WORK INSTRUCTION ▸ Please repeat, from the entries that follow, the lines from the one containing "The image size is (1210, 642)." through the one containing "The height and width of the screenshot is (502, 650)." exactly, adding nothing.

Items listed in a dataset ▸
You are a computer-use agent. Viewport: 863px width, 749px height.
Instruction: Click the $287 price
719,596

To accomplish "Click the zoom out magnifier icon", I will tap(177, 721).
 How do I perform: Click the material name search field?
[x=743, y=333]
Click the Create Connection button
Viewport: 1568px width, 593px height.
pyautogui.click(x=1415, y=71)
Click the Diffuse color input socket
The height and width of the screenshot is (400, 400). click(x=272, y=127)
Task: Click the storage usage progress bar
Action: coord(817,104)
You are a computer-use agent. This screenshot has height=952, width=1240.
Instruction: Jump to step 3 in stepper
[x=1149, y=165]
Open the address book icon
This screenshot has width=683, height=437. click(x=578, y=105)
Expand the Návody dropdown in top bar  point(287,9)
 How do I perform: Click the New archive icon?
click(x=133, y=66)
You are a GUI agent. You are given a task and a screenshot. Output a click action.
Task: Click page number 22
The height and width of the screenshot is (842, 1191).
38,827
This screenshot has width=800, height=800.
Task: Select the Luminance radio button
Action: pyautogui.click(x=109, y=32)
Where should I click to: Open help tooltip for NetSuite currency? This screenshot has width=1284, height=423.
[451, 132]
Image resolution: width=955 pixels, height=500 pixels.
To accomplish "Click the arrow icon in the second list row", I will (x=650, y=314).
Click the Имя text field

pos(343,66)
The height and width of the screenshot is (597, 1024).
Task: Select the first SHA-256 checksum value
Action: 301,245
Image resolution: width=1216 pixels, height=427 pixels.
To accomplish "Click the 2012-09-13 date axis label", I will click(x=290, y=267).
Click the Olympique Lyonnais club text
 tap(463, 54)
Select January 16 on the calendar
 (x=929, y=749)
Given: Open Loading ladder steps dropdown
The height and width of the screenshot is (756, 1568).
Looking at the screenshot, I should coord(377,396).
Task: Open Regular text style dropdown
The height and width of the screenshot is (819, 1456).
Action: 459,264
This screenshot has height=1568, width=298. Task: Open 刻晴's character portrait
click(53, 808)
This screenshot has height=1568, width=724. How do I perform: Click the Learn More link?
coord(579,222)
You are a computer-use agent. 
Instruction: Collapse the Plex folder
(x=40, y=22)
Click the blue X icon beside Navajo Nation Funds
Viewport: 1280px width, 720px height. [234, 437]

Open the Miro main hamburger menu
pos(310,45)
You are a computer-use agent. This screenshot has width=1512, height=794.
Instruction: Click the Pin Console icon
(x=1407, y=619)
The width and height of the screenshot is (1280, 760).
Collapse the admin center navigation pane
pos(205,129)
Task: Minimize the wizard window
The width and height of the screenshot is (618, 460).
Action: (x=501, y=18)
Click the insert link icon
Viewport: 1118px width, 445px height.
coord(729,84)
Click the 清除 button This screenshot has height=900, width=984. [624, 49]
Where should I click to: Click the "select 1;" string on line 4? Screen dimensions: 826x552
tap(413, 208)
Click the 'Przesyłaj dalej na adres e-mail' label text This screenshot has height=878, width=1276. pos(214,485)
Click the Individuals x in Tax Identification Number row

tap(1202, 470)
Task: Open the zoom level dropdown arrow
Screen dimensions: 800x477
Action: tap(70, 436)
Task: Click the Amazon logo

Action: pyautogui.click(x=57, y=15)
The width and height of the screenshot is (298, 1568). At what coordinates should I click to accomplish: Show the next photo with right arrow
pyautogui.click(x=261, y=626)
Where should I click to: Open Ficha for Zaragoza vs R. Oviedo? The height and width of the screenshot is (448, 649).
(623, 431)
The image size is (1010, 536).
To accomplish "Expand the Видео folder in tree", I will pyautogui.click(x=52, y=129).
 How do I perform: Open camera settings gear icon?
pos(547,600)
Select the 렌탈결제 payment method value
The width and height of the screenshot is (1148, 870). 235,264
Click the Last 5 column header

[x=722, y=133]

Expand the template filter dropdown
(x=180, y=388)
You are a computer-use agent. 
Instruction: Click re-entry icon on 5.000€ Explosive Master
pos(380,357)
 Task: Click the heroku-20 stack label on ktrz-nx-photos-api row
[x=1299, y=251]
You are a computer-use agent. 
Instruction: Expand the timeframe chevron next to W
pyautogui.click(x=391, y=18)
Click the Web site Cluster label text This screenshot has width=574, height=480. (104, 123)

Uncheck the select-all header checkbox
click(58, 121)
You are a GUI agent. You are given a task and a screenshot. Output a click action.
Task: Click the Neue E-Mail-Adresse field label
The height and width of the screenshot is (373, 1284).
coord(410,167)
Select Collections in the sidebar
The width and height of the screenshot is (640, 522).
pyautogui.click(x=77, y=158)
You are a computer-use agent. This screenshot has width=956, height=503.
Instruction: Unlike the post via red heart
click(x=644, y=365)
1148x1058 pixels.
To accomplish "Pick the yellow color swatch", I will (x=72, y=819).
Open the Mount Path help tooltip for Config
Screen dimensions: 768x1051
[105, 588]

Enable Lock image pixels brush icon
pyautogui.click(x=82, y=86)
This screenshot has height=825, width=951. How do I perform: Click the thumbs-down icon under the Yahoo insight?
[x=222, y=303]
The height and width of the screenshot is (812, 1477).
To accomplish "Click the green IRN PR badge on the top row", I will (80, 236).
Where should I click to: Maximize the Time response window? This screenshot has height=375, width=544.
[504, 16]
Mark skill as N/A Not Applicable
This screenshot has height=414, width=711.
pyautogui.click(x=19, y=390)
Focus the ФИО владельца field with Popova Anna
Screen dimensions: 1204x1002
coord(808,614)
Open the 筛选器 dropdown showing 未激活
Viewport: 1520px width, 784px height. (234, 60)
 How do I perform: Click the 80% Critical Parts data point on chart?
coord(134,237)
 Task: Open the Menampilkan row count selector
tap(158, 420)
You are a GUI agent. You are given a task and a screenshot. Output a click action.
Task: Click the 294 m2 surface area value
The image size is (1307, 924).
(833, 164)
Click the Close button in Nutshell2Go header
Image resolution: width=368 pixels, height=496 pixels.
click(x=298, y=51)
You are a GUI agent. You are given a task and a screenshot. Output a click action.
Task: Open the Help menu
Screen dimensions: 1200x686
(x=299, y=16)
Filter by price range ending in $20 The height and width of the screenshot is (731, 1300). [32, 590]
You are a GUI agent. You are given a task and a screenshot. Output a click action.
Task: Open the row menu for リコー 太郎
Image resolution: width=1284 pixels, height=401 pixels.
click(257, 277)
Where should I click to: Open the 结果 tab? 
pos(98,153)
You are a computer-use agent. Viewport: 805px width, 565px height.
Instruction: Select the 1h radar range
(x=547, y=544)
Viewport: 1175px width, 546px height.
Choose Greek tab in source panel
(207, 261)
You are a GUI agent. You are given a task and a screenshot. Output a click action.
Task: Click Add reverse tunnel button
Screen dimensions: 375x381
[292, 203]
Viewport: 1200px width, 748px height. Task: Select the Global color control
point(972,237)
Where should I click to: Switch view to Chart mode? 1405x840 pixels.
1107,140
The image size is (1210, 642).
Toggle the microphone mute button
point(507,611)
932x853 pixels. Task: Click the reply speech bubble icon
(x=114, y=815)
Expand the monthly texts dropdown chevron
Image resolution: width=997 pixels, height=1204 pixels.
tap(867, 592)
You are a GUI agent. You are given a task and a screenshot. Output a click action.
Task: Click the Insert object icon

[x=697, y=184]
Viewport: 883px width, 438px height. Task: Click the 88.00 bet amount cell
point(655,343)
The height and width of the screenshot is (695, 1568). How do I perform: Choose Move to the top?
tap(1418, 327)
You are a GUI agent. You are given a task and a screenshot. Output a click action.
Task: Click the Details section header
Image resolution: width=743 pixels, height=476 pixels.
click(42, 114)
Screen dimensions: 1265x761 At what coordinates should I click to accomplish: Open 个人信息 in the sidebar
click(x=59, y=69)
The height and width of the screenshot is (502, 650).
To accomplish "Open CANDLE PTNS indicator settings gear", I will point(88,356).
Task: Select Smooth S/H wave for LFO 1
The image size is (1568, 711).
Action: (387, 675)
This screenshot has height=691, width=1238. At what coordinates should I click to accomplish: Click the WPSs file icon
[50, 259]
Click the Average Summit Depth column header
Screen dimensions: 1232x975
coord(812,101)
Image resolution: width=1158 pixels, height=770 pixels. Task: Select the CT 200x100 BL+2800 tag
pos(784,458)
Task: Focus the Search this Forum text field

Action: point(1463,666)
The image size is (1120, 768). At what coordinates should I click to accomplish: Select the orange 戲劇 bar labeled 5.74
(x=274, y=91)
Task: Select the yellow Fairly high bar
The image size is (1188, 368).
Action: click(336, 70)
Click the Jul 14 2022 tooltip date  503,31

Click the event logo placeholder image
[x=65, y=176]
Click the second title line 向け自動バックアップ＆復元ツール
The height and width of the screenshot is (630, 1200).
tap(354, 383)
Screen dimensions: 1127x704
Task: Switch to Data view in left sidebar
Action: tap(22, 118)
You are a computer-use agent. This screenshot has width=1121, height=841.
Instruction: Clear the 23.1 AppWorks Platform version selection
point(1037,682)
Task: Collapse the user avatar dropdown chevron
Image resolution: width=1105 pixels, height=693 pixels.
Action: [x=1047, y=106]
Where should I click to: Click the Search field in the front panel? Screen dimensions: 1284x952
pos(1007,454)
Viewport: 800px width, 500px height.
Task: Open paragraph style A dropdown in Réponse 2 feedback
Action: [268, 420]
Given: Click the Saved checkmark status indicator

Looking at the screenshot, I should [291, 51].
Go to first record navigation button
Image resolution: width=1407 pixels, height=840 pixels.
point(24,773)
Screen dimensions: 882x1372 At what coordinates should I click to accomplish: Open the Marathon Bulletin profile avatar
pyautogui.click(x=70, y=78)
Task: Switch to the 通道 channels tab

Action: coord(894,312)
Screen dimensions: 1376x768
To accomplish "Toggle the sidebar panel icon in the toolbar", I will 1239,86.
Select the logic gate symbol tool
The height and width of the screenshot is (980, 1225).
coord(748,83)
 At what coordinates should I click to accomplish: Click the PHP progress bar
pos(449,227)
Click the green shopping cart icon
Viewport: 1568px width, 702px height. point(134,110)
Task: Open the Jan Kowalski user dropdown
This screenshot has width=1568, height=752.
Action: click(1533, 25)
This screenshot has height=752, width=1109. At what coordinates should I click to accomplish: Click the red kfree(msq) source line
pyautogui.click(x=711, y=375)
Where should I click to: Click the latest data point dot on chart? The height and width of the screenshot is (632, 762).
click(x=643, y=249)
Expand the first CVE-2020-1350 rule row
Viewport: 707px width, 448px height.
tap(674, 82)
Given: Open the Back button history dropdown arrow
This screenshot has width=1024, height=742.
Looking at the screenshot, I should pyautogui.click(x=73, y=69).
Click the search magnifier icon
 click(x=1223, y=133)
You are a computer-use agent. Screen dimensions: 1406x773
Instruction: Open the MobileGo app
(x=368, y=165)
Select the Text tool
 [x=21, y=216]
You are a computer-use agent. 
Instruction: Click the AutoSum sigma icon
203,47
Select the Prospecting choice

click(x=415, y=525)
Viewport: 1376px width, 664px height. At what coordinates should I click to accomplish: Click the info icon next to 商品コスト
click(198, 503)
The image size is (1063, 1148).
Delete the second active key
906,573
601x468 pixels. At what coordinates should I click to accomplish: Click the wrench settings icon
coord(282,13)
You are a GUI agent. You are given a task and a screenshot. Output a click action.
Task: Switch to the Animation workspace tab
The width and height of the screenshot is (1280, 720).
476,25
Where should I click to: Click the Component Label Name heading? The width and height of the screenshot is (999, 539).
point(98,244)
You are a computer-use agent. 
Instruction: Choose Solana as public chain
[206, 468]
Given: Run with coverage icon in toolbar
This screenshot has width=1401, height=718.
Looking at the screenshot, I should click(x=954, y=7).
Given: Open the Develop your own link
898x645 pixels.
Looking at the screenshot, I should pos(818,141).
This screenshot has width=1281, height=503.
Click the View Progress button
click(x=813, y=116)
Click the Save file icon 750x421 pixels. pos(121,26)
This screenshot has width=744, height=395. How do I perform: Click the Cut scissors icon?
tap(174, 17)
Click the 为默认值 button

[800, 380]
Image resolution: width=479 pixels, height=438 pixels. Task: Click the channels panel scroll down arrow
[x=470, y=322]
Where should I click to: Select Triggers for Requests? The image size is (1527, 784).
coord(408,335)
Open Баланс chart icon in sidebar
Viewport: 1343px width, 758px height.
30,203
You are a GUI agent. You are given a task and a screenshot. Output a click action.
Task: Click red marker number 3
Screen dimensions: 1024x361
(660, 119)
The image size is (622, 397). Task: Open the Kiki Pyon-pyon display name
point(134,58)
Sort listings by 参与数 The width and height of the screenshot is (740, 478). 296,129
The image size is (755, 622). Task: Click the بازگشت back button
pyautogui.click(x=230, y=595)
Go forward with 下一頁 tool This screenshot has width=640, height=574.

REPLY TO THE TASK ▸
The image size is (1210, 642).
Toggle the microphone mute button
point(507,611)
932x853 pixels. Task: Click the reply speech bubble icon
(x=114, y=815)
Expand the monthly texts dropdown chevron
Image resolution: width=997 pixels, height=1204 pixels.
tap(867, 592)
You are a GUI agent. You are given a task and a screenshot. Output a click action.
Task: Click the Insert object icon

[x=697, y=184]
Viewport: 883px width, 438px height. Task: Click the 88.00 bet amount cell
point(655,343)
The height and width of the screenshot is (695, 1568). How do I perform: Choose Move to the top?
tap(1418, 327)
You are a GUI agent. You are given a task and a screenshot. Output a click action.
Task: Click the Details section header
Image resolution: width=743 pixels, height=476 pixels.
click(42, 114)
Screen dimensions: 1265x761 At what coordinates should I click to accomplish: Open 个人信息 in the sidebar
click(x=59, y=69)
The height and width of the screenshot is (502, 650).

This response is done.